How many lines of the records below contain the string "should", matching case exactly? Give only the number.

__Raw records__:
+---+
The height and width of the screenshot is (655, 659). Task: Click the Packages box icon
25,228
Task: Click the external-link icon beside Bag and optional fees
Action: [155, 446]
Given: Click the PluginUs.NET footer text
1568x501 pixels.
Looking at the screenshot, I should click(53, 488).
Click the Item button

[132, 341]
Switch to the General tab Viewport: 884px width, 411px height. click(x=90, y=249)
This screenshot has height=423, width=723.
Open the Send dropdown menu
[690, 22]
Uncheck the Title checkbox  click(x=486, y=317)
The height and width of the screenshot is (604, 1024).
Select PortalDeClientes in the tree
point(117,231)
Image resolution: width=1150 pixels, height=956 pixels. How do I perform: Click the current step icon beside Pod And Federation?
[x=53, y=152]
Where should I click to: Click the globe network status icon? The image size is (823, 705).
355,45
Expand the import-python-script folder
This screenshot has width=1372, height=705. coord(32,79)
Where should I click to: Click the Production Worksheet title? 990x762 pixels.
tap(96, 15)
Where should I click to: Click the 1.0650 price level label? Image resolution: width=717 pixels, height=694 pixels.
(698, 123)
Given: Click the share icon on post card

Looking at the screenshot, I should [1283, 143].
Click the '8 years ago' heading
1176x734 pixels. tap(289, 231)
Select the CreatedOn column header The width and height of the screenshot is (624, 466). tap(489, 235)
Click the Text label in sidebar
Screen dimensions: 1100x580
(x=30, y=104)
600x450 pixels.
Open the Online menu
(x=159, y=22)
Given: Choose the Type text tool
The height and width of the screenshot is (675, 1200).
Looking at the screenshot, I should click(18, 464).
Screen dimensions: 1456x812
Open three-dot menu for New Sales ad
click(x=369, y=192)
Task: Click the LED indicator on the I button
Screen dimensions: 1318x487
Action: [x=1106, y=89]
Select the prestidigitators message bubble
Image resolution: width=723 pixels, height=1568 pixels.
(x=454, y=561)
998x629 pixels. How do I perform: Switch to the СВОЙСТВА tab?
+---+
__Written response__:
6